Required work.
- A) Reproduce the part of the passage on C9 resin hydrogenation starting with "2) The Pretreated" and going on through "was catalytic hydrogenated.".
- B) In the passage on C9 resin hydrogenation, what reaction pressure was used for the catalytic hydrogenation?

The catalytic hydrogenation method for C9 resin comprised the following steps. 1) A Pt—W—Y/γ-Al2O3 catalyst was added in the first half of a fixed bed, a Pd—Zr—Nd/γ-Al2O3 catalyst was added in the second half of the fixed bed, hydrogen having a high purity of 99.999% was fed into the fixed bed for reduction, and the reduction was performed at 400° C. for 2 hours.


The Pt—W—Y/γ-Al2O3 catalyst was prepared by dipping: dipping a γ-Al2O3 carrier into an aqueous solution of platinum nitrate, tungsten nitrate and yttrium nitrate, where the mole ratio of Pt to W was 1:0.1, and the mole ratio of Pt to Y was 1:0.1; airing at the room temperature, drying for 5 hours in a vacuum drying oven at 150° C., roasting for 4 hours in a muffle furnace at 700° C., and then cooling to the room temperature; and, washing with deionized water until the pH was neutral, and drying at 150° C.


The Pd—Zr—Nd/γ-Al2O3 catalyst was prepared by dipping: dipping a γ-Al2O3 carrier into an aqueous solution of palladium nitrate, zirconium nitrate and neodymium nitrate, where the mole ratio of Pd to Zr was 1:0.1, and the mole ratio of Pd to Nd was 1:0.1; airing at the room temperature, drying for 5 hours in a vacuum drying oven at 150° C., roasting for 8 hours in a muffle furnace at 400° C., and then cooling to the room temperature; and, washing with deionized water until the pH was neutral, and drying at 150° C.


2) The Pretreated C9 Resin was Catalytic Hydrogenated in the Fixed Bed.


The C9 resin was dissolved with cyclohexane at a solubility of 5 wt %, and the solution was passed through a carclazyte filtration column. Insoluble gel, asphaltene and a small amount of free heavy metal were adsorbed onto the carclazyte, and the pretreated C9 resin solution was catalytic hydrogenated.


The catalytic hydrogenation conditions were as follows: the reaction temperature was 320° C., the reaction pressure was 25 MPa, the volumetric space velocity was 0.1 h−1, and the volume ratio of hydrogen to C9 resin was 400:1.


As shown in FIG. 2, the carbon-hydrogen absorption peak on the 3019 cm−1 carbon-carbon double bond was obviously less than that on the 3019 cm−1 carbon-carbon double bond in FIG. 1, the bromine number of the C9 resin was decreased from 32.5 gBr/100 g to 3.2 gBr/100 g, and the Gardner chromaticity was 2.8. It indicated that the catalysts were effective for the catalytic hydrogenation of the C9 resin.


Embodiment 2

The catalytic hydrogenation method for C9 resin comprised the following steps. 1) A Pt—W—Y/γ-Al2O3 catalyst was added in the first half of a fixed bed, a Pd—Zr—Nd/γ-Al2O3 catalyst was added in the second half of the fixed bed, hydrogen having a high purity of 99.999% was fed into the fixed bed for reduction, and the reduction was performed at 200° C. for 5 hours.

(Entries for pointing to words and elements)
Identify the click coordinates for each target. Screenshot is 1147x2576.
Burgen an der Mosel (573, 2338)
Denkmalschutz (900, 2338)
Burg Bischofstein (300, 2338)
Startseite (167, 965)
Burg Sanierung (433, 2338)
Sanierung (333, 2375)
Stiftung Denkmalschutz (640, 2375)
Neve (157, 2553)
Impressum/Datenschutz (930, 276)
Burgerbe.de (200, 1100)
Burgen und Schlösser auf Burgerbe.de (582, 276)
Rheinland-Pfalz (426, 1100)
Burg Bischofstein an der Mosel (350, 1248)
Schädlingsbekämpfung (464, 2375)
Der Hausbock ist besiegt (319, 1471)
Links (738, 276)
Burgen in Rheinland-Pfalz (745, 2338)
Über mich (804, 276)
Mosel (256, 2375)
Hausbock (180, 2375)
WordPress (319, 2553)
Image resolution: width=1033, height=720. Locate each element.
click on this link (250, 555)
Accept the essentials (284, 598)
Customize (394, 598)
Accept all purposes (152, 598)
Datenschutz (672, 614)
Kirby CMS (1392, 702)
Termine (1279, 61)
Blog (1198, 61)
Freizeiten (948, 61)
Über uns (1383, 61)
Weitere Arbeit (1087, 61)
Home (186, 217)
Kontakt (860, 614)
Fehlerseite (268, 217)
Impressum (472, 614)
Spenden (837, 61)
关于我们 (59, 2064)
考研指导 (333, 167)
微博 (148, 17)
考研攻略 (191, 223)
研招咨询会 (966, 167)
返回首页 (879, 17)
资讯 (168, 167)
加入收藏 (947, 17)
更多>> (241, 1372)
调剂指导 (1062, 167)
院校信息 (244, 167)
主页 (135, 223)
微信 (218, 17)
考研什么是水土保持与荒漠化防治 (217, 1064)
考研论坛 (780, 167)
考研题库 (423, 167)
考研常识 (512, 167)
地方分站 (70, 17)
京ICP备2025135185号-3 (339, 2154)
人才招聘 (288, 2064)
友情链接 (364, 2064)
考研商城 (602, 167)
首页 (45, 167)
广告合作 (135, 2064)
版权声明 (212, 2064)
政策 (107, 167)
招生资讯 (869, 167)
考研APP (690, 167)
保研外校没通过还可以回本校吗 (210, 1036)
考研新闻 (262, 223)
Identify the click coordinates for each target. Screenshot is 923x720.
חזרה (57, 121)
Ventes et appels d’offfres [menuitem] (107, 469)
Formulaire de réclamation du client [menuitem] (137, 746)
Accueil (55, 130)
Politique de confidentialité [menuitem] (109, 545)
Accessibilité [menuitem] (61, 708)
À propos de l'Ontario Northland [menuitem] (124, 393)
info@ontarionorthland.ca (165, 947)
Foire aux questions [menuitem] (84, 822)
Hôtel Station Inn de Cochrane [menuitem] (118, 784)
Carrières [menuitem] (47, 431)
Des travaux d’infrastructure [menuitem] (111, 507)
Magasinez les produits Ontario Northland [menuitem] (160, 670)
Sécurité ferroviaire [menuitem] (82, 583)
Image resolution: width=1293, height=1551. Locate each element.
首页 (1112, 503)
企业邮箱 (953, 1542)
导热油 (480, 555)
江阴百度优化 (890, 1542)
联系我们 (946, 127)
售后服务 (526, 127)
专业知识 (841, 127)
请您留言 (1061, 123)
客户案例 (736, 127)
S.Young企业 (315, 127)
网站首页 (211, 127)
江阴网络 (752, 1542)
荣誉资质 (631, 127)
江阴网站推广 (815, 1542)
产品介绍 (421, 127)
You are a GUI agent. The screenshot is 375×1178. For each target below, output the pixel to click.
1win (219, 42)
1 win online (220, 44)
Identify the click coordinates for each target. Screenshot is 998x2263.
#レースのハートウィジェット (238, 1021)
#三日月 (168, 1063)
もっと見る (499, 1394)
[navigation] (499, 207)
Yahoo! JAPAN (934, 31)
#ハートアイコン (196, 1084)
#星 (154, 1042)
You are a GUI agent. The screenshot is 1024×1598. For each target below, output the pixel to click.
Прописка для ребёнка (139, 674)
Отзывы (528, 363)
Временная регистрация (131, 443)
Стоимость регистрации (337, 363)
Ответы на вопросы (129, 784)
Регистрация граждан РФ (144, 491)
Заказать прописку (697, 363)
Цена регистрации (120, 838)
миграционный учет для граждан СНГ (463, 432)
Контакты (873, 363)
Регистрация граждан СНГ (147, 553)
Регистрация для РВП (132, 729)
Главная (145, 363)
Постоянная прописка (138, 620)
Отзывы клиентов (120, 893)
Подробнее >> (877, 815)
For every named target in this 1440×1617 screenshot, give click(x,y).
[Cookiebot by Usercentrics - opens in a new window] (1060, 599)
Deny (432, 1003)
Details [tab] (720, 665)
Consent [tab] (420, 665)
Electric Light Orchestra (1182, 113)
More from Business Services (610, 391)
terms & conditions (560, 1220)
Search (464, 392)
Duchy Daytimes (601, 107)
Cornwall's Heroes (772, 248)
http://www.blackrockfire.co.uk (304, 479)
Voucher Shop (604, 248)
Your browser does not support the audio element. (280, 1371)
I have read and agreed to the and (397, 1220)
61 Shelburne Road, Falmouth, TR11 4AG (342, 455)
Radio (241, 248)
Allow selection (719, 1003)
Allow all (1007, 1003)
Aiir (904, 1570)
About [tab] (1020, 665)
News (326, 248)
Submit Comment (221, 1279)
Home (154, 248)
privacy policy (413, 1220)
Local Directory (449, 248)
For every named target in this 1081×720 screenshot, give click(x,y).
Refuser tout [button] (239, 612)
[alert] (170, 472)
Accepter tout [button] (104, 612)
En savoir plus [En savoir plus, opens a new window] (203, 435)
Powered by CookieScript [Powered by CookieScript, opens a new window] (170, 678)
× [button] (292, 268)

Answers.
- A)
2) The Pretreated C9 Resin was Catalytic Hydrogenated in the Fixed Bed.


The C9 resin was dissolved with cyclohexane at a solubility of 5 wt %, and the solution was passed through a carclazyte filtration column. Insoluble gel, asphaltene and a small amount of free heavy metal were adsorbed onto the carclazyte, and the pretreated C9 resin solution was catalytic hydrogenated.

- B) 25 MPa